The odds against us are just too great, the consequences too severe and one-sided. While our brothers and sons, our wives and daughters and grandchildren were being slaughtered, the families and privileged lifestyles of the elite would be protected behind a bulwark of Marine Force Recon, Army Rangers, Army Special Forces, Navy SEALs, and Air Force Combat Control Teams.

The government has at its beck and call a legion of Security Contractors, formerly known as mercenaries, headed by ex-CIA officers.

We would face the Medusa of federal police agencies and its head of venomous snakes, including, but not limited to: the Department of Homeland Security, the NSA, FBI, TSA, DEA, ATF, FDA, IRS, Customs and Border Protection, NCIS (Emily Wickersham is hot), the Coast Guard, the Secret Service, the U.S. Fish & Wildlife Service, the U.S. Department of Veterans Affairs Police, the Smithsonian National Zoo Police, and my personal favorite, the Library of Congress Police, responsible for SWAT raids on people with overdue books. I'm sure armed librarians are authorized to shoot patrons who speak too loudly.

The National Guard would be mobilized. As Benjamin Martin says in the movie 'The Patriot', "Mark my words. This war will be fought not on the frontier or on some distant battlefield, but amongst us - among our homes. Our children will learn of it with their own eyes. And the innocent will die with the rest of us."

The actual dirty work would be handled by the paramilitary state and local authorities.

And FEMA would be there to clean up the mess.

I belong to a writer's group at my local library, and one of the other participants read a poem she had written that in an instant brought a new understanding to my mind. I realized there is no answer.
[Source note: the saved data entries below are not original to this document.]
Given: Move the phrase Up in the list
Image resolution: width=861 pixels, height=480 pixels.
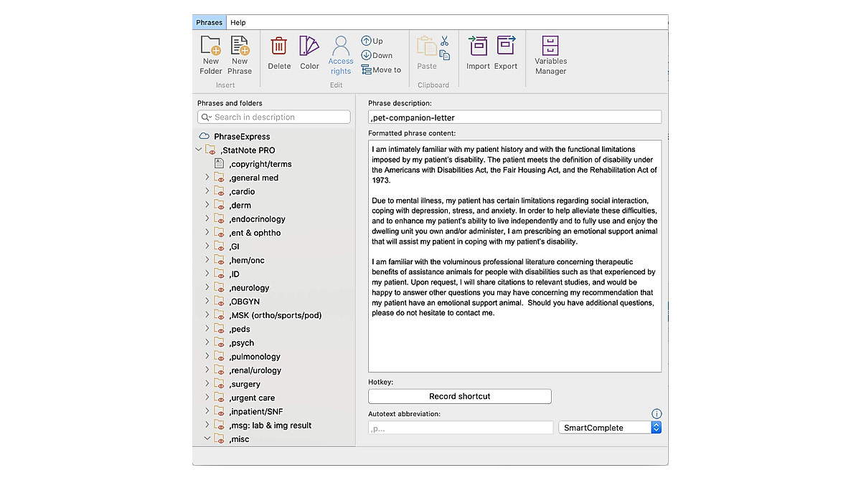Looking at the screenshot, I should coord(374,41).
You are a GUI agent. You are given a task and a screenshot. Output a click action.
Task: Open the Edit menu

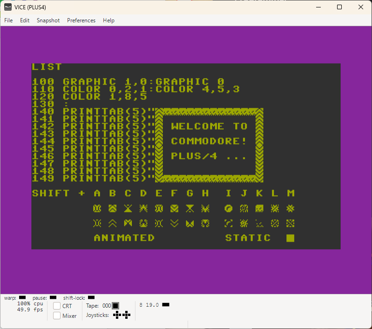pos(25,20)
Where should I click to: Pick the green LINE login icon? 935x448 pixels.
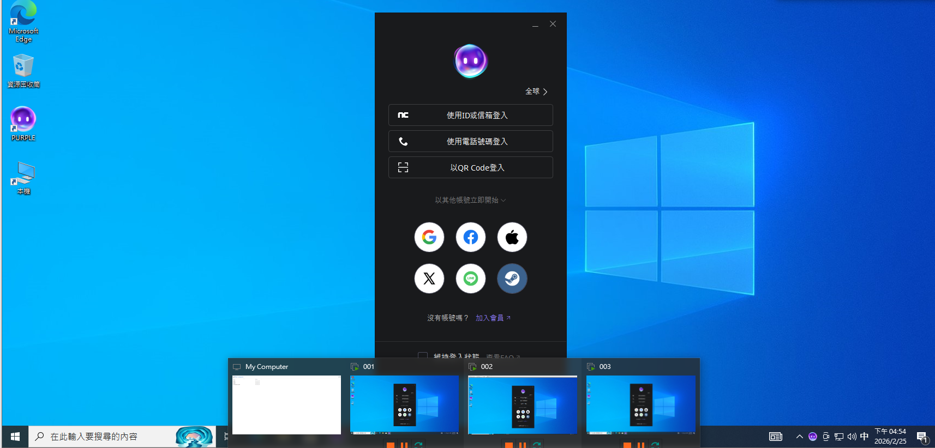(x=471, y=279)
These are the last two verses of the poem:

The government's on His shoulders,
Not ours we realize.
Build Faith, spring Hope, and Charity,
Then life we'll not despise. 
We are all but humans,
And problems cannot solve.
The world's not on our shoulders,
And sins we can't absolve.

I was despising life.

In addition to carrying the world's troubles and sorrows on my shoulders, I was also carrying my personal world's troubles and sorrows. Failing health, chronic pain, physical disability, loss of sexual function, depression, bipolar disorder, financial worries, my inability to obtain pot surreptitiously, while the State of Illinois dragged its feet on implementing the medical marijuana program, and my failure to reach a wider audience with my writing, were just some of the burdens weighing down my soul.

Unlike my wife, I have never been able to "let go and let God," and likewise, I have never found serenity in the Serenity Prayer.
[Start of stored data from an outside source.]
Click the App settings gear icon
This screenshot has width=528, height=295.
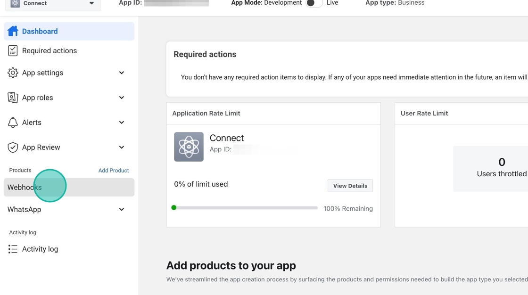click(x=13, y=73)
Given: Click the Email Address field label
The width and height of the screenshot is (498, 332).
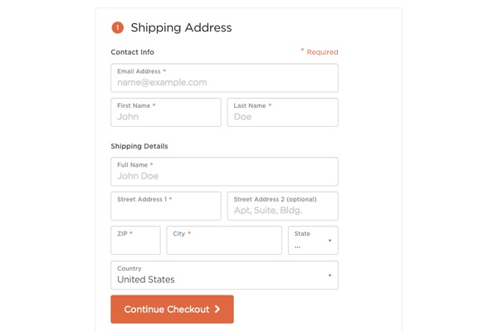Looking at the screenshot, I should [x=139, y=71].
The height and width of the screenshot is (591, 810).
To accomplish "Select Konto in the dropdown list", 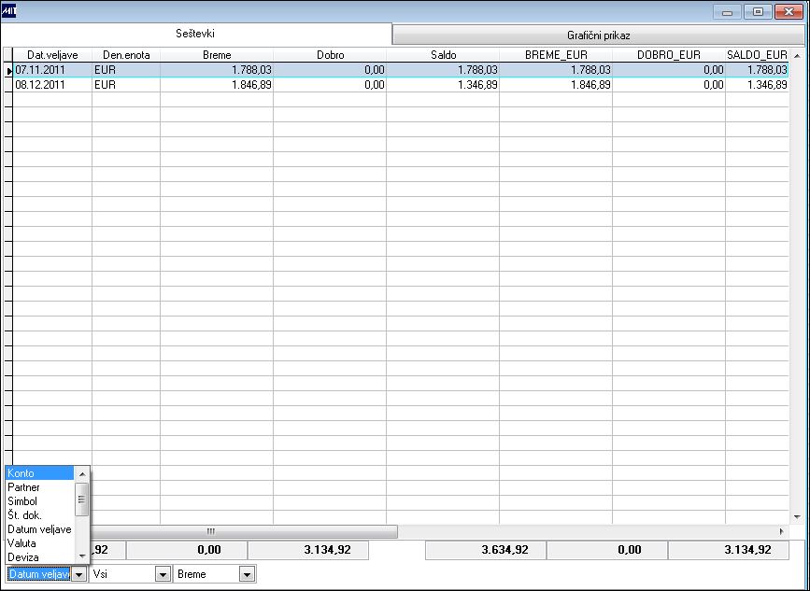I will click(x=40, y=473).
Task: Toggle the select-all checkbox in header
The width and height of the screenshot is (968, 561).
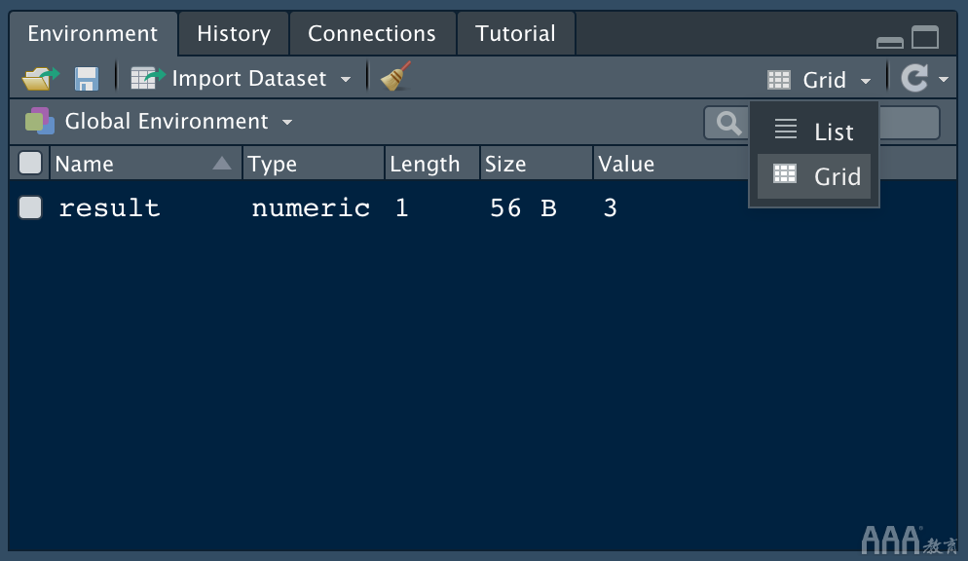Action: coord(30,164)

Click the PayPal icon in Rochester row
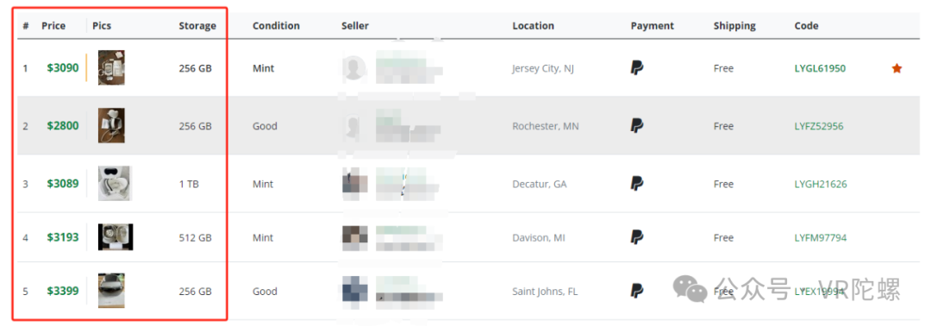pyautogui.click(x=636, y=125)
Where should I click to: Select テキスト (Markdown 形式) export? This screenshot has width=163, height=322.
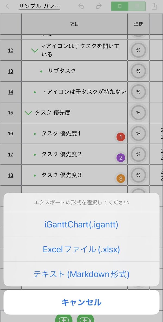tap(82, 274)
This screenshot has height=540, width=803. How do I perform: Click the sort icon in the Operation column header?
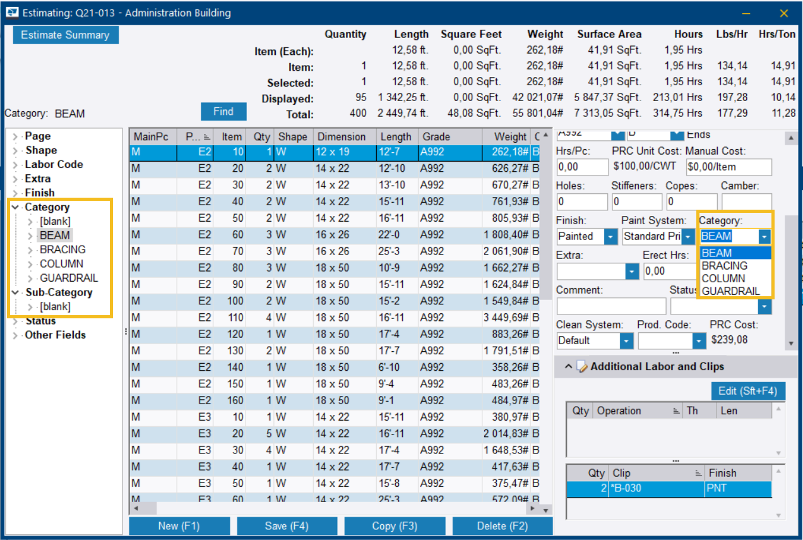(675, 411)

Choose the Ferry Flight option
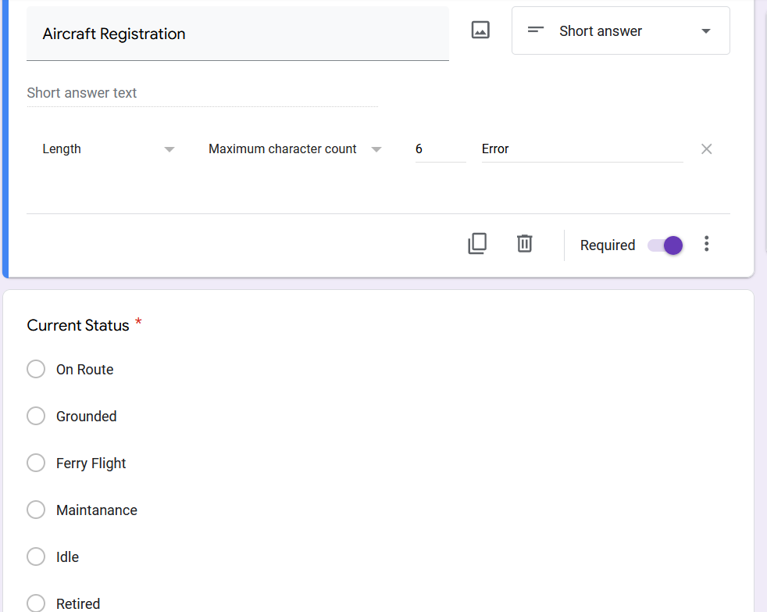pos(36,463)
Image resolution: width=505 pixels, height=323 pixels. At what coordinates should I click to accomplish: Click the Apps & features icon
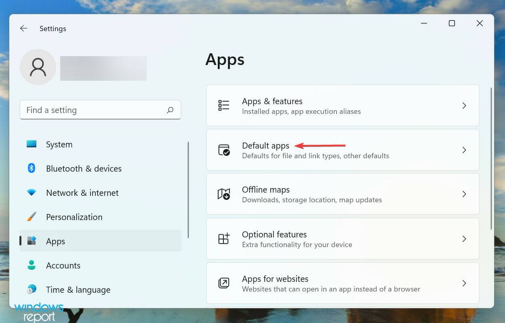pyautogui.click(x=224, y=105)
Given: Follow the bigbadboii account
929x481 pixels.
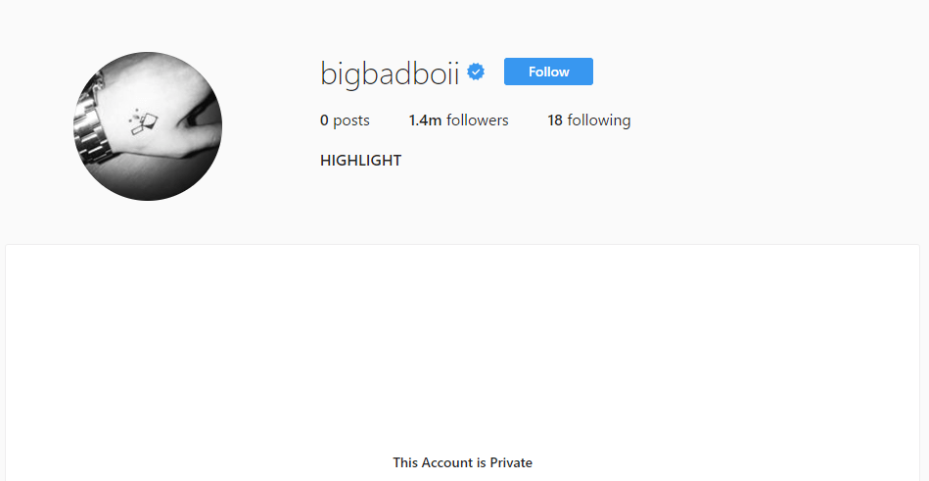Looking at the screenshot, I should [548, 72].
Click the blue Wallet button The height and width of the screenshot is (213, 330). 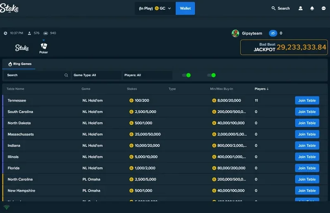point(185,8)
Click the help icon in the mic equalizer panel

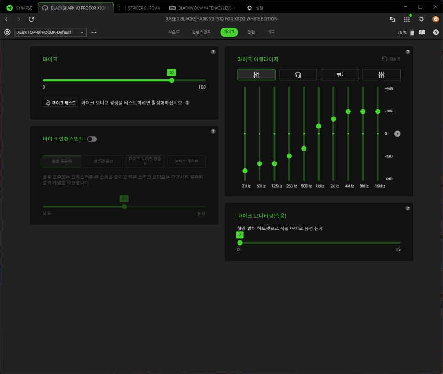408,52
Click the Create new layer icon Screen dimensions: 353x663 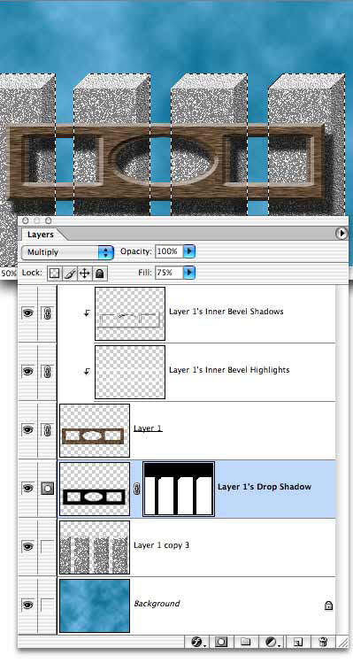click(x=298, y=643)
A phrase in the lesser known second stanza says, "trusting that He will make all things right if I surrender to His Will." It is not in me to surrender.

How then do I deal with the conflicting and irreconcilable realities of this mortal coil?
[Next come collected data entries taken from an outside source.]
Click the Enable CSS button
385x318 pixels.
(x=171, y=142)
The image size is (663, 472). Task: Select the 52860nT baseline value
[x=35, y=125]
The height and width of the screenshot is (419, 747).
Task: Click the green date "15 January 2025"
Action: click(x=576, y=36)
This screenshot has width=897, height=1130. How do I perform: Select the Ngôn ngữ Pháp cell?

I try to live a moral life, I give to charities even though it means skipping an all too few movie or dinner out. I express love at every opportunity. I work at correcting my shortcomings (few as they are). And I write as courageously as I know how.

1 comment:

  1. Stevo- I have enjoyed your writings for over 40 years, and as you mentioned in an earlier blog, even co-authored a story or two with you. I have always related in some way to the theme or some aspect in each of your writings; I was personally involved in several of them. Until I read this blog. As your longtime friend, I would be remiss if I were not critical of its content.

    I find it disturbing that your conclusion to the 9/11 attacks is that it was an 'inside job'. I am of the opinion that Dick Cheney, and others, are war criminals and are indirectly responsible, through their interactions with those responsible, for the events that unfolded that day. To imply that they willfully orchestrated those events for personal or other gain is where you lose me. I am encouraged to hear that your 'epiphany' includes the realization that the only answer to hate is love, and while it would be naive of me to think that there are not nefarious meetings with secret back-room dealings made at our expense by those in power, I find the leap to 9/11 being an inside job just too much of a stretch. I applaud the courage and honesty in your writings- and while I do not ostracize you for it, I find I must simply disagree.